For each line of the data below that holds "Open", copy the line.

■ Stored data ■
+---+
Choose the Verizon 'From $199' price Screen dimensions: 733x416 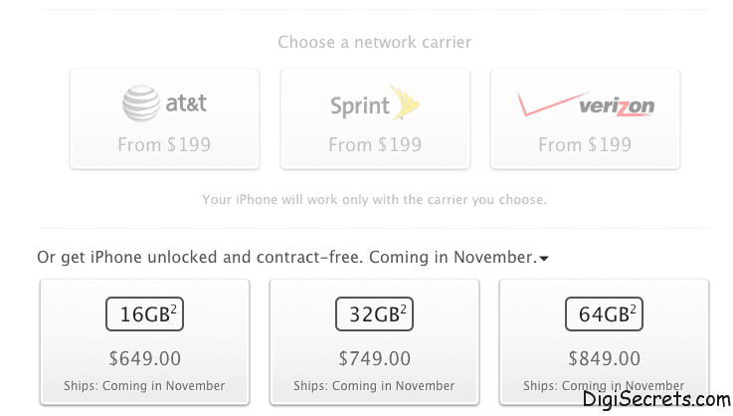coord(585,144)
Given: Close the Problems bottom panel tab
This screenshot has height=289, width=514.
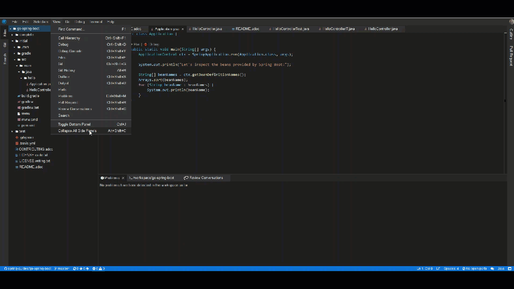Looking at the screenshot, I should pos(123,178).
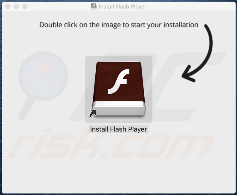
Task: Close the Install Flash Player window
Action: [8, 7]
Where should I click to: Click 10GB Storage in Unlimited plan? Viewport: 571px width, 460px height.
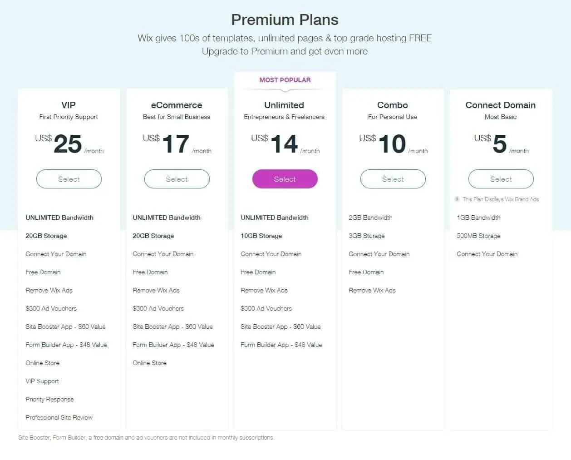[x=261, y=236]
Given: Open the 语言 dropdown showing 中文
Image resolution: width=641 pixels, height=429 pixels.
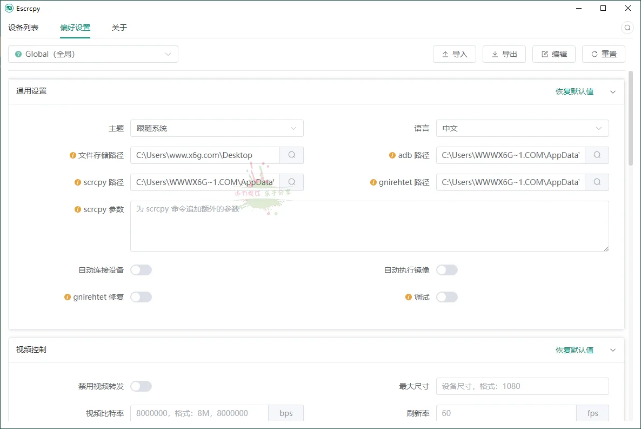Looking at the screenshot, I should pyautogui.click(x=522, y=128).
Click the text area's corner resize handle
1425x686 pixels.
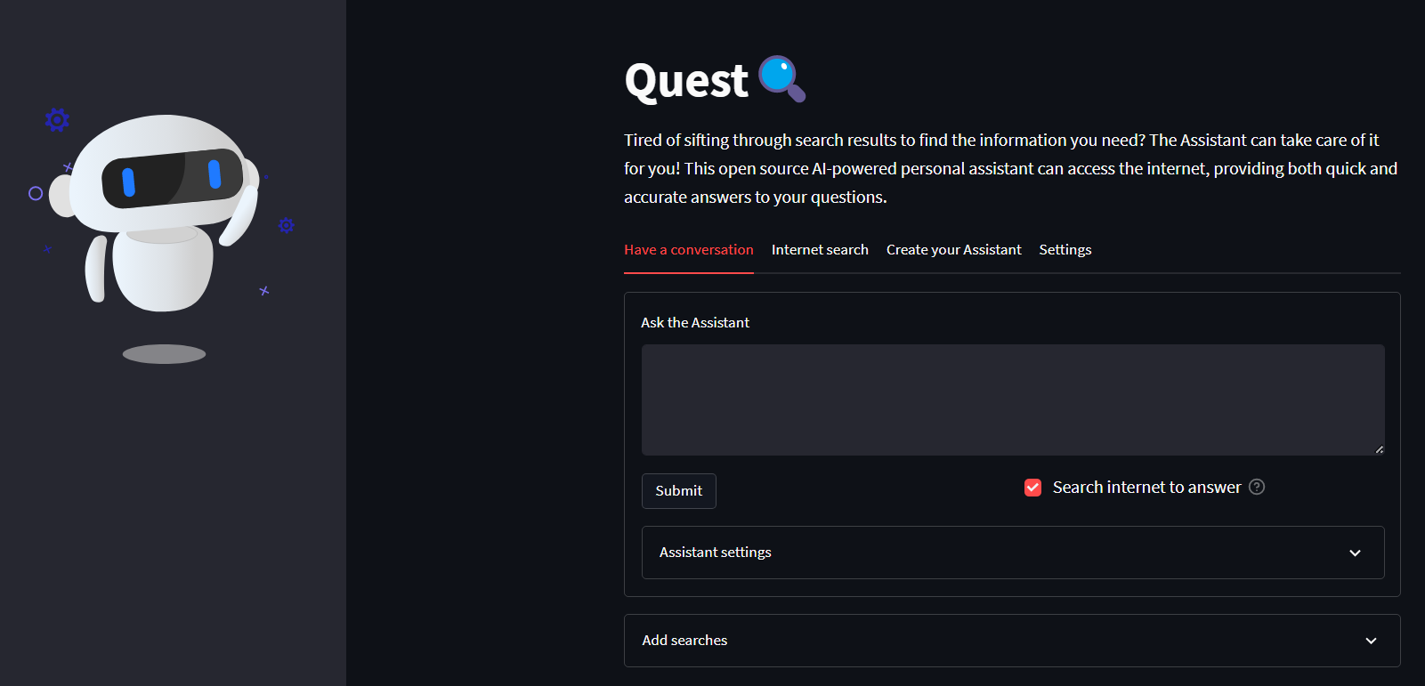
+---+
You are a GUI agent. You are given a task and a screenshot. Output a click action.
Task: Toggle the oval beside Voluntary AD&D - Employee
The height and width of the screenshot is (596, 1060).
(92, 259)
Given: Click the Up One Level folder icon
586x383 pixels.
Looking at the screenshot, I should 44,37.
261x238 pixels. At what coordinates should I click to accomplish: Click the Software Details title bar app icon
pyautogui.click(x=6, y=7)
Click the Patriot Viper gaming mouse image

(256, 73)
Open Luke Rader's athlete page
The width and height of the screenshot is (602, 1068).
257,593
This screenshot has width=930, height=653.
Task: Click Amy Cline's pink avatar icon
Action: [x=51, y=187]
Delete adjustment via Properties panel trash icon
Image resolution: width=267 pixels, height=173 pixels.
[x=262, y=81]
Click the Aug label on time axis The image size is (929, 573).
+---+
■ Output of the task ■
Given: Open the 语言 dropdown showing 中文
Open Luke Rader's athlete page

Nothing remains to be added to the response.